7. Forças Armadas. Aécio: O Brasil não precisa armar-se porque não tem inimigos. Só precisa deixar os militares contentes e calmos. Dilma: O Brasil tem de armar-se para abrir seu caminho e poder dizer não. Não queremos viver em mundo onde os beligerantes estão armados e os meigos indefesos.
8. O público e o privado. Aécio: Independência do Banco Central e das agências reguladoras assegura previsibilidade aos investidores e despolitiza a política econômica. Dilma: A maneira de desprivatizar o Estado não é colocar o poder em mãos de tecnocratas que frequentam os grandes negócios. É construir carreiras de Estado para substituir a maior parte dos cargos de indicação política. E recusar-se a alienar aos comissários do capital o poder democrático para decidir.
Aécio propõe seguir o figurino que os países ricos do Atlântico Norte nos recomendam, porém nunca seguiram. Nenhum grande país se construiu seguindo cartilha semelhante. Certamente não os EUA, o país com que mais nos parecemos. Ainda bem que o candidato tem estilo conciliador para abrandar a aspereza da operação.
Dilma terá, para honrar sua mensagem e cumprir sua tarefa, de renovar sua equipe e sua prática, rompendo a camisa de força do presidencialismo de coalizão. E o Brasil terá de aprender a reorganizar instituições em vez de apenas redirecionar dinheiro. Ainda bem que a candidata tem espírito de luta, para poder aceitar pouco e enfrentar muito.

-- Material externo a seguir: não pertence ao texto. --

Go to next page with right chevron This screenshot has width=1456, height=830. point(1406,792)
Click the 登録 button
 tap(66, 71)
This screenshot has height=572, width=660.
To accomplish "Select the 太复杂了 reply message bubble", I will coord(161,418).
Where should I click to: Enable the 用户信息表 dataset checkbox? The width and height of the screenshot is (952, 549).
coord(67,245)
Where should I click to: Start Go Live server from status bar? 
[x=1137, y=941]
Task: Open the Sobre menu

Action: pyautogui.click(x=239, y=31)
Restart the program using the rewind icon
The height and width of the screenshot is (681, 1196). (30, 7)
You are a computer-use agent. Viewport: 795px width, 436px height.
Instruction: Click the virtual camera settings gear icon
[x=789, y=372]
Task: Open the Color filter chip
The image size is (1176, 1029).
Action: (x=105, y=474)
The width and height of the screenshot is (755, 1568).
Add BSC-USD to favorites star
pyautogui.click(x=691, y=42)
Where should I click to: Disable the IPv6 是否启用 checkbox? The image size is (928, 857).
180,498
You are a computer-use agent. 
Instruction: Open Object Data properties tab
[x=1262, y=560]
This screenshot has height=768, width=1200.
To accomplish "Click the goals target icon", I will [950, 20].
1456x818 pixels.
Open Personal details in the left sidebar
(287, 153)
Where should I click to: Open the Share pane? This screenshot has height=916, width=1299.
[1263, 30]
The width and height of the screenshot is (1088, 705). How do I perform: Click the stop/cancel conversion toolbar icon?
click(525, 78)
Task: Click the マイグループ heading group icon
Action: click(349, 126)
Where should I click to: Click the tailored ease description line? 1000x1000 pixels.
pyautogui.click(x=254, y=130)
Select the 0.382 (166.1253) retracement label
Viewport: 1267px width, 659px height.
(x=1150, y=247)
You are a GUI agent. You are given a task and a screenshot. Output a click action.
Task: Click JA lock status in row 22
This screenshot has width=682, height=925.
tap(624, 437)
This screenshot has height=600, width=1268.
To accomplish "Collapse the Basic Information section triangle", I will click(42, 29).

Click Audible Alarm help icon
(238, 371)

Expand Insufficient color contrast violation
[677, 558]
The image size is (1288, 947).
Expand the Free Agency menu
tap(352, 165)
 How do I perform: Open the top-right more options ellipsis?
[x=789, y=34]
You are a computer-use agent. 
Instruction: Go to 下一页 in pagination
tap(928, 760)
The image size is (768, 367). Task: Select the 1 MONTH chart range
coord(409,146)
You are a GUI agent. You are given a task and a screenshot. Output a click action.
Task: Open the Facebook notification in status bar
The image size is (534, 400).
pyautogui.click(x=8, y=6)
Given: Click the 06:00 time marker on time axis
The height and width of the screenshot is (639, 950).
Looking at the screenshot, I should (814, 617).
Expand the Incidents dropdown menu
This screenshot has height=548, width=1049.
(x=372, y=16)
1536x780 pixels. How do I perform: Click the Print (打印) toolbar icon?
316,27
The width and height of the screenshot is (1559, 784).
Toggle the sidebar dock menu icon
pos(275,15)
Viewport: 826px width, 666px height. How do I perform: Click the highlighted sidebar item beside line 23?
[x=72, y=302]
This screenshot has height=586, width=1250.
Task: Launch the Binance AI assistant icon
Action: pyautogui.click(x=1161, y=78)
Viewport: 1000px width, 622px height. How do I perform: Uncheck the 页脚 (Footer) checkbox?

Estão em jogo nossa magia, nosso sonho e nossa tragédia. Nossa magia é a vitalidade assombrosa e anárquica do país. Nosso sonho é ver a vitalidade casada com a doçura. Nossa tragédia é a negação de instrumentos e oportunidades a milhões de compatriotas, condenados a viver vidas pequenas e humilhantes. Que em 26 de outubro o povo brasileiro, inconformado com nossa tragédia e fiel a nosso sonho, escolha o rumo audacioso da rebeldia nacional e afirme a grandeza do Brasil.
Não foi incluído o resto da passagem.